DATASET ENTRIES
»»

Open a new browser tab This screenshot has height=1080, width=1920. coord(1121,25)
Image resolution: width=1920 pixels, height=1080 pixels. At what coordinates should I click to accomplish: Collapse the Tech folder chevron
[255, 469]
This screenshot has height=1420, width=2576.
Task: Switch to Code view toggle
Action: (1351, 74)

««

TASK REQUIREMENTS
For each line in the listing, return it exactly as shown.

ANSWER TO THIS PROBLEM
Open a new browser tab This screenshot has height=1080, width=1920. coord(1121,25)
Image resolution: width=1920 pixels, height=1080 pixels. At what coordinates should I click to accomplish: Collapse the Tech folder chevron
[255, 469]
This screenshot has height=1420, width=2576.
Task: Switch to Code view toggle
Action: (1351, 74)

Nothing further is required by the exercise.